Here are a few of the insights in Becker’s and Srinivasan’s review of the research:
- People with happy faces are viewed positively “in even the most remote cultures” (p. 189).
- Smiles can be identified at greater distances than other expressions, perhaps useful in earlier, more primitive times.
- Smiles can help reduce hostile feelings or emotions.
- Teeth showing while smiling makes the happy face very easy to detect.
- Happy faces tend to get noticed even when we don’t notice other things in our environment (inattentional blindness).

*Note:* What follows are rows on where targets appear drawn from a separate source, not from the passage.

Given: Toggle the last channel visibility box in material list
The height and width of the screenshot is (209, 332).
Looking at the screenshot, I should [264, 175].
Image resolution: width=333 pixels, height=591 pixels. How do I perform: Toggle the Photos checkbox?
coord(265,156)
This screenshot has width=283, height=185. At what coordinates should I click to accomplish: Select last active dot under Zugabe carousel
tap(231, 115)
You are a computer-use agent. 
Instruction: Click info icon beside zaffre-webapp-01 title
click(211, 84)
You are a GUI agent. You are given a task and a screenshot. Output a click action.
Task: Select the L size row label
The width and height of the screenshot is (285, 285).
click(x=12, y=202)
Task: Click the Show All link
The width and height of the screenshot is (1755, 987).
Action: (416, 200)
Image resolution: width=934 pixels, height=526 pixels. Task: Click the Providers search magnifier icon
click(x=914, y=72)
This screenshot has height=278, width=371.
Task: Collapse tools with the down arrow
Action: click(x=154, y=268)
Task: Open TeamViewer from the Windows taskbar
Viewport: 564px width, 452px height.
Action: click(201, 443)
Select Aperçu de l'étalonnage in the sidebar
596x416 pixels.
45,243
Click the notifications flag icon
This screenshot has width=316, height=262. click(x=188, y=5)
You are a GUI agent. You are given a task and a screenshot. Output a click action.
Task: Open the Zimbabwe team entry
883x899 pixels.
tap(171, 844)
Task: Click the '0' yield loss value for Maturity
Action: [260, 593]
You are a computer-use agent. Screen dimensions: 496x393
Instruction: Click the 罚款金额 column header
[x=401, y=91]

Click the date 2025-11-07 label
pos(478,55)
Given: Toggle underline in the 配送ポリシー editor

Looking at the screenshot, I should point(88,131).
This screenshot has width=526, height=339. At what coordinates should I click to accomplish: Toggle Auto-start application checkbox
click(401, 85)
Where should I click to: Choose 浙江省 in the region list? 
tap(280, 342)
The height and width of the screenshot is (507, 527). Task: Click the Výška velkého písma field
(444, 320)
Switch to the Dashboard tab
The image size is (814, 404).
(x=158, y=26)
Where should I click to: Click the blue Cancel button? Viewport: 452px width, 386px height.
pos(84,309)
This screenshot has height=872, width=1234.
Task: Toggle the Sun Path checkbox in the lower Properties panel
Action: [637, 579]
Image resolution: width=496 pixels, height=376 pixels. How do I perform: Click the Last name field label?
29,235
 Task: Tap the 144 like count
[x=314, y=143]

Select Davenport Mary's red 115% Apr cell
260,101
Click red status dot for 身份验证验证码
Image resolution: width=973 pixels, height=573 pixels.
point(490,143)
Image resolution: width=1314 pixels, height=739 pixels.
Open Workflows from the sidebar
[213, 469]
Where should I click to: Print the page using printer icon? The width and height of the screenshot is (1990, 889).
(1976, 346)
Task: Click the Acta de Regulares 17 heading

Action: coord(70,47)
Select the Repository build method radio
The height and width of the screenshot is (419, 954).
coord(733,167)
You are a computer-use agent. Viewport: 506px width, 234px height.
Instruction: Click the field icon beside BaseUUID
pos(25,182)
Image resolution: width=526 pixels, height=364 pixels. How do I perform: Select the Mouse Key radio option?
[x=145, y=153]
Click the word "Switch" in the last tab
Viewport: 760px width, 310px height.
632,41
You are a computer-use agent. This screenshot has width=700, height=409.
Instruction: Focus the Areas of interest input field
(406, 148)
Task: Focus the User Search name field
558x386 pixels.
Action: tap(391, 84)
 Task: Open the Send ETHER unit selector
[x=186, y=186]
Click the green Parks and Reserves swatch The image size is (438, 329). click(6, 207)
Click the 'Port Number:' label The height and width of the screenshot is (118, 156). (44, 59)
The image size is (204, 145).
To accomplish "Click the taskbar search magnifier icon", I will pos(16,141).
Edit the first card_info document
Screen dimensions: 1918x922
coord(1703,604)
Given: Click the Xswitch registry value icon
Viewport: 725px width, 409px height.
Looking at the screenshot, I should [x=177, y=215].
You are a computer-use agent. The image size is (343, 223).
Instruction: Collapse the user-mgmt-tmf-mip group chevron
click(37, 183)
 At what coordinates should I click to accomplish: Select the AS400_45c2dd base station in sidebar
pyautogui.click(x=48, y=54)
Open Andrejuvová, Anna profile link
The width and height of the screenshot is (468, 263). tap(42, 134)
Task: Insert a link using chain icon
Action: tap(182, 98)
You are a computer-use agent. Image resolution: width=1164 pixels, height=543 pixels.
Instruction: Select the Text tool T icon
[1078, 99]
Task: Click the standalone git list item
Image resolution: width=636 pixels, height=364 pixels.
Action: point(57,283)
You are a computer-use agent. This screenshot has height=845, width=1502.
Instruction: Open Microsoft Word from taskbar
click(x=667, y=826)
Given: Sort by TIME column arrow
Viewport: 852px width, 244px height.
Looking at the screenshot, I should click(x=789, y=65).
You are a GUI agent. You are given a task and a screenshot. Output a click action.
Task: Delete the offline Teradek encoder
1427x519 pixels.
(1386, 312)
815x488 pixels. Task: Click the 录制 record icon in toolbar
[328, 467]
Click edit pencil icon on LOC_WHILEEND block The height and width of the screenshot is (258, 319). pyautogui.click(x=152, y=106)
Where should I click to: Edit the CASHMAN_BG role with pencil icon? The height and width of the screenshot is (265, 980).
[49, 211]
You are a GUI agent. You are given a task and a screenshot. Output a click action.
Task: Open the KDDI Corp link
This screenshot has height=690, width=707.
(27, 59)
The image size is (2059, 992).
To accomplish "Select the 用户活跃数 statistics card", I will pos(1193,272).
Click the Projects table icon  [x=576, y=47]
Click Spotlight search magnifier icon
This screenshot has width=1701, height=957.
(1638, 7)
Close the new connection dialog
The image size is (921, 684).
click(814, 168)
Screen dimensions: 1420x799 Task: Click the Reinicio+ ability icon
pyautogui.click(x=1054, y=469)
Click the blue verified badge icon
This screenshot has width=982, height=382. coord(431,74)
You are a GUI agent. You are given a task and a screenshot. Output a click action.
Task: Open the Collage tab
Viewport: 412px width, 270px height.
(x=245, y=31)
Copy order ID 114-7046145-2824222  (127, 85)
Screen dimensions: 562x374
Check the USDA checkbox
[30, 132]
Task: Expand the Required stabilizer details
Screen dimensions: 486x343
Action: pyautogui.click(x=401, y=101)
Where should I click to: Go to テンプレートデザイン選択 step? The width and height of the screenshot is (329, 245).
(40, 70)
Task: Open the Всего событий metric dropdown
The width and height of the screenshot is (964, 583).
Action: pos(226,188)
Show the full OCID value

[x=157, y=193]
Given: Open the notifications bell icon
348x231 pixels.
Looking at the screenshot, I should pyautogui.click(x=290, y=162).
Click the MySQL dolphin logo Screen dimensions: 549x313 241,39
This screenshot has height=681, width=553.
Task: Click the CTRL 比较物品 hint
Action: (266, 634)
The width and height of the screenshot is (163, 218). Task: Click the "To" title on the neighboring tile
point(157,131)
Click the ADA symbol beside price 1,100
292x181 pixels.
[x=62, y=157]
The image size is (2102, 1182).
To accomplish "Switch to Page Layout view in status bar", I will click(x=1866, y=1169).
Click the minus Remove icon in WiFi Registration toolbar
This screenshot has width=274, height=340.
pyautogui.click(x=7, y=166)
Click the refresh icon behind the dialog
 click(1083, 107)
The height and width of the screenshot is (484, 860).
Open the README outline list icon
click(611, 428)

- Happy faces facilitate remembering faces, even recognizing later when the person is not smiling.
My take-aways:
At the most basic level we do not process the world around us neutrally. Some things we like; some, we don’t. We come at the world and give it meaning. One way we do that is by our affective assessment of “like” and “dislike.” Seeing a happy person, a happy face, should increase the likelihood of a positive assessment and apparently we do so easily and quickly.
The implications are almost self-evident. You are having your photo made. What does the photographer say? “Smile”, “cheese." All things being equal, whom do you like better, the colleague who laughs and smiles or the one who never does? For some the lack of smiling may be a blindspot, something others notice but they do not. And reviewing our images on social media, such as Linkedin photos or Twitter images, is probably a good idea.
Becker, D. V., & Srinivasan, N. (2014). The vividness of the happy face. Current Directions in Psychological Science, 23 (3), 189-194.